Let us examine the data stream. The European Centre for Disease Prevention and Control reports the sharpest rise in decades. Gonorrhoea cases were up 48% in 2022, syphilis cases up 34%. The UK mirrors the continental trend. Why? Because we have optimised for individual convenience over collective resilience. Dating apps, while revolutionary for user experience, have become vector algorithms. They match humans with high efficiency but lack friction checks, safety protocols, or digital immunity. We built Tinder but forgot to install the firewall.
The NHS, already running at near capacity, now faces a sexually transmitted infection wave. But the system is designed to treat symptoms, not prevent infections. A diagnosis happens post-hoc, usually in a sexual health clinic with long wait times. Contact tracing is manual, slow. Why are we not using anonymised proximity data to alert potential exposures? The technology exists. The privacy debate stalls implementation. So we choose moral purity over herd immunity.

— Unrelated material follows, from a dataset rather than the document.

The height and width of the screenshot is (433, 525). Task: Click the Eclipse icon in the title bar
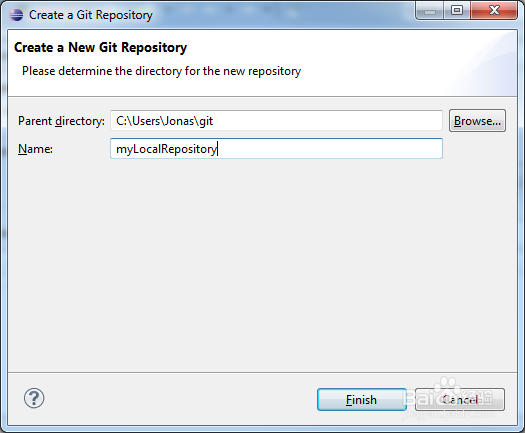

We are seeing a classic tragedy of the commons. Digital platforms externalise the cost of risky behaviour onto the healthcare system. The platforms profit from engagement, while the NHS picks up the bill. This is not a biological epidemic. It is a failure of digital governance. We need mandatory API standards for dating apps that integrate public health nudges, testing reminders, and local clinic data. Without it, we are fighting a virus with a stone-age toolkit.
But there is a deeper, more uncomfortable truth. We have forgotten the social contract of intimacy. Tools like PrEP have made HIV manageable, but they have also lowered the perceived risk of other STIs. We have solved one problem while ignoring the network effects of the solution. Every technological fix creates new vulnerabilities. That is the Black Mirror world I fear.
The NHS now plans to roll out online sexual health services, home-testing kits, and expand clinic hours. These are good patches. But they treat the surge, not the architecture. We need a digital immune system: predictive modelling that forecasts outbreaks using app usage patterns, automated partner notification via encrypted channels, and AI-driven triage in clinics to prioritise high-risk cases. This should not be a partisan issue. It is about systems engineering.
Yet any attempt to discuss this is met with cries of surveillance. We cannot have digital sovereignty without digital responsibility. The balance is delicate, but avoidable. We chose not to build the balance, and now we face the consequences.
As a technologist, I find it maddening that we have the tools to solve this, but lack the political will to deploy them. The epidemic is not a surprise. It is the predictable output of a poorly designed sociotechnical system. The question is, will we redesign the system, or just keep patching the symptoms?